It was quiet in the house yesterday, on a day when I didn't really want to be alone with my thoughts. Dave had taken Max and Sabrina to the town pool, Ben was napping and I was scrolling through news reports about the mass shooting at the Orlando club. I felt sad and disturbed. I worried about the growing threat of terrorism, and the lack of gun control in this country.
I stared at the message on the Pulse Orlando Facebook page for I don't know how long: "Everyone get out of pulse and keep running."
Then a good thing happened, which is Ben woke up early from his nap. Ordinarily, this isn't something I welcome except it forced me to tear myself away from my computer.
After I changed him, I put him on the floor of his room. Ben's just beginning to wiggle-move around and is steady enough to not roll over and bump his head on the wood floor.

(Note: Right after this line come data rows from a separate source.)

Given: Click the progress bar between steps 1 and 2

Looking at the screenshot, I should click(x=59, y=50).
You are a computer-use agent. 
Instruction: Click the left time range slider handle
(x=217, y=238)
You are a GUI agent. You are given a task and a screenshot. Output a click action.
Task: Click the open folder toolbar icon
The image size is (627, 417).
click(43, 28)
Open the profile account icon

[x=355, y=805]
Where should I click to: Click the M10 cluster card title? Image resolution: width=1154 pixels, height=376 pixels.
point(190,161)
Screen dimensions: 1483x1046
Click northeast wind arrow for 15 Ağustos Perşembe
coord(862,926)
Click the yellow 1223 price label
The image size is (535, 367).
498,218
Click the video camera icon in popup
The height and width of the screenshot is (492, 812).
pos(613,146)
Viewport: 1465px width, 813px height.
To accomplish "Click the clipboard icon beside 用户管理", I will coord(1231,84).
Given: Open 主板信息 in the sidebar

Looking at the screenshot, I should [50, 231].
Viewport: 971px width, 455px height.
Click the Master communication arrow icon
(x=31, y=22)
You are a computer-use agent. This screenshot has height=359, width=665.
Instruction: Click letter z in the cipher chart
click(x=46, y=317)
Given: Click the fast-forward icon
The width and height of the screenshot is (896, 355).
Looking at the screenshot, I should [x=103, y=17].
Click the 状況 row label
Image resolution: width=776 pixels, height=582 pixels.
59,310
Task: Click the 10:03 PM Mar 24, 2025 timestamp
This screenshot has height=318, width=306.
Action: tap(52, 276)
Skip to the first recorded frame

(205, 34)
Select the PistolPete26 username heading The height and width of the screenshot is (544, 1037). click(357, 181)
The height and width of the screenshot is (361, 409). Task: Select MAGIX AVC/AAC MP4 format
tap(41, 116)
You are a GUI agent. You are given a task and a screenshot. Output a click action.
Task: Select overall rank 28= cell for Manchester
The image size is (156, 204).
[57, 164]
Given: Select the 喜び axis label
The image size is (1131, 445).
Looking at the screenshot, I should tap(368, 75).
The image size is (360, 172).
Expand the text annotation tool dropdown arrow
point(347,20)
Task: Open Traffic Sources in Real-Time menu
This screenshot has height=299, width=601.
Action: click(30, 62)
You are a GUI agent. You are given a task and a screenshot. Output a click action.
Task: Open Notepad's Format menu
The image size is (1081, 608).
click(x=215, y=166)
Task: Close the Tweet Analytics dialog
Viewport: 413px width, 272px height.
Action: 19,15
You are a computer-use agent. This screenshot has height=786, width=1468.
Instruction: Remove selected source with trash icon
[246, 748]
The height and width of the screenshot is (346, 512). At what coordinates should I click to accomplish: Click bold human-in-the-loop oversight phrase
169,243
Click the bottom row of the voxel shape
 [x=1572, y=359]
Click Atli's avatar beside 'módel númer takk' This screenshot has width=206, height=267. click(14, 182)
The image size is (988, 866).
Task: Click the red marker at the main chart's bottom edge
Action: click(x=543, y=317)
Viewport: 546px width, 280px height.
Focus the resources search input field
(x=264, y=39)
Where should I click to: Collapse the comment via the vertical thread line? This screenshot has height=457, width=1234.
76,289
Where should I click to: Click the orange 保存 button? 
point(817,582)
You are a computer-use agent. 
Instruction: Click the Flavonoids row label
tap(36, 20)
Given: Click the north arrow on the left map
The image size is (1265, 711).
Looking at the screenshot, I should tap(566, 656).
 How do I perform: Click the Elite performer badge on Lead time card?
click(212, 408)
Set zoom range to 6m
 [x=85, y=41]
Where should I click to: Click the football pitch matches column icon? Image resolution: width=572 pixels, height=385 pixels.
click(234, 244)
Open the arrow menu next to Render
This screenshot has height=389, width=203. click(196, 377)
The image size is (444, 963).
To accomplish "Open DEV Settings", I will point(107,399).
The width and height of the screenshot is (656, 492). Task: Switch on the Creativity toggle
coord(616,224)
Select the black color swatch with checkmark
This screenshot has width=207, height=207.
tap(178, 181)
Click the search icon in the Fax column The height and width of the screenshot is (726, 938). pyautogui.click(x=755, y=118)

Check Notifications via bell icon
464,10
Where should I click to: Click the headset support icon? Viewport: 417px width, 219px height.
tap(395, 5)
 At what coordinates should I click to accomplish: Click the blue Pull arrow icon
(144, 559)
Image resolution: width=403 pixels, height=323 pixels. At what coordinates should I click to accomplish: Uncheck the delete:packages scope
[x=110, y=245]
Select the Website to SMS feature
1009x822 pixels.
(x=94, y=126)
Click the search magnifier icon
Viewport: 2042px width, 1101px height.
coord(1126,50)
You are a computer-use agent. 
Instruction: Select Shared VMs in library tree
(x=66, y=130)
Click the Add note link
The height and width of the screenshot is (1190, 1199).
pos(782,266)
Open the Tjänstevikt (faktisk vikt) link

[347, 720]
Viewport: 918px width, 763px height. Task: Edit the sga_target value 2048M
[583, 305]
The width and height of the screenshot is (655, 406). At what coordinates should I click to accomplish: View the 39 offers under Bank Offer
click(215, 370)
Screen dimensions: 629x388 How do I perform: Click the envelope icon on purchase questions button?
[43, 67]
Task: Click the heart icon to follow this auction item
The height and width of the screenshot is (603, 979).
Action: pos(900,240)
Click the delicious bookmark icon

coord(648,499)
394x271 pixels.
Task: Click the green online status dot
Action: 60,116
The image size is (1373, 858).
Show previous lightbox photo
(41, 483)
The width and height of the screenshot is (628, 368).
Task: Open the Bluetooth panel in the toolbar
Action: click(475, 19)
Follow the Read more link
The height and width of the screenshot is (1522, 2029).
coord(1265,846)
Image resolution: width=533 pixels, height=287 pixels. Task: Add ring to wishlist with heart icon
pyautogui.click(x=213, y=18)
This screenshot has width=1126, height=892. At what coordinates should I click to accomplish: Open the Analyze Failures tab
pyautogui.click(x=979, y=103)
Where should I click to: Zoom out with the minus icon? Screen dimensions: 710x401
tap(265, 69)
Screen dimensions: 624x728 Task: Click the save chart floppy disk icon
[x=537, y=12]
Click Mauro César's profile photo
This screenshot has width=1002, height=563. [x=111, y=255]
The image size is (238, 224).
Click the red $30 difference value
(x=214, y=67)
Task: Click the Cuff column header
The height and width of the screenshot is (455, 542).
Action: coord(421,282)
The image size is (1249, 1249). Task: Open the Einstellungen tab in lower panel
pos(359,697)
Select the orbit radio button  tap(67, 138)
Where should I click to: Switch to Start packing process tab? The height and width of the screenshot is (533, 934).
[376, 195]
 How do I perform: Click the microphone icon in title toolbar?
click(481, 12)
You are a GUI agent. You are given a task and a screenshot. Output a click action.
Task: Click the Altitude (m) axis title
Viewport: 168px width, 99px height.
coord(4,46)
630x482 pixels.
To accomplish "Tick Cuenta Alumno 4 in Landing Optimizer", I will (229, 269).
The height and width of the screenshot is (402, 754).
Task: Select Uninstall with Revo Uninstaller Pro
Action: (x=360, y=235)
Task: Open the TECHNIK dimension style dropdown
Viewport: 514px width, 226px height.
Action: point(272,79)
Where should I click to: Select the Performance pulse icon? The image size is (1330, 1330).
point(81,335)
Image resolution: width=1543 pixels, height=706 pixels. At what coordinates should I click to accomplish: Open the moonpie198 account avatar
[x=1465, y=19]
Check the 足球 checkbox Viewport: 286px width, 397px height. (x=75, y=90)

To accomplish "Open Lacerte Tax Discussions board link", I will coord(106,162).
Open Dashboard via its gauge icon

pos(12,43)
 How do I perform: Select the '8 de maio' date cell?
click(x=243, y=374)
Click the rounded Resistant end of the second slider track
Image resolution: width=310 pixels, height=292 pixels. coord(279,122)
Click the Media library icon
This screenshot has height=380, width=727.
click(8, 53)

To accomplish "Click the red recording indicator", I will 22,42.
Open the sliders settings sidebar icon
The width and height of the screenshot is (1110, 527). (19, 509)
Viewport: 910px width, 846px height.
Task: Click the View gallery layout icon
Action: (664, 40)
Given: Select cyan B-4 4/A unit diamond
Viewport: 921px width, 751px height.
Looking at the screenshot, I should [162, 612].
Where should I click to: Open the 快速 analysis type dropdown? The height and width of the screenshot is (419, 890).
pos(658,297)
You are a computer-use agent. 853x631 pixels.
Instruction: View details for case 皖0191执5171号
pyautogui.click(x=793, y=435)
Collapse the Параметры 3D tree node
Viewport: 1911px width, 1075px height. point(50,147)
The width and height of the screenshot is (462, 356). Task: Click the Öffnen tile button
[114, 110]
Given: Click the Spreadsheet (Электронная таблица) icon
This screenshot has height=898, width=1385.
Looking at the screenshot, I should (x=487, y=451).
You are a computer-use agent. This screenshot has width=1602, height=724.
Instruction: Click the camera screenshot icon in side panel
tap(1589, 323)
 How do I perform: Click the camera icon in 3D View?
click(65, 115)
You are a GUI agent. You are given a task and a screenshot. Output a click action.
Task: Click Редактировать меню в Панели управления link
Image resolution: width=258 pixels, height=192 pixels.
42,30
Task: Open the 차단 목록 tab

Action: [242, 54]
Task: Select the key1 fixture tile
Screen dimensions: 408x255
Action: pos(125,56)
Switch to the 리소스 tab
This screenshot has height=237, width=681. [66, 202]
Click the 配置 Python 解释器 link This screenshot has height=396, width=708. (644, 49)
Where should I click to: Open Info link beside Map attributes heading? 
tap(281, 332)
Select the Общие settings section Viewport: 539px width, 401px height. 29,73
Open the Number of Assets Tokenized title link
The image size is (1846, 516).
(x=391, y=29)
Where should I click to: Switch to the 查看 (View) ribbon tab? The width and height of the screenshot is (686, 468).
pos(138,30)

I placed Sophie the Giraffe a bit out of reach to see if he could get to her. She is his BFF; he literally yelps in excitement whenever I hand him to her.
I decided to lie down on the floor, too.
Babies have the most intense focus, the kind a lot of us often don't. In adults, it's called "flow"—when you're so immersed in an activity that you don't notice the passage of time.
Ben batted Sophie around. He nibbled on a leg. He bopped her head on the floor. I squeezed her so she squeaked, and he flashed me his two-toothed grin.
As I lay there, my anxiety started to slip away. It was the zen of Ben. And for a little while, the world was a less sad, scary place.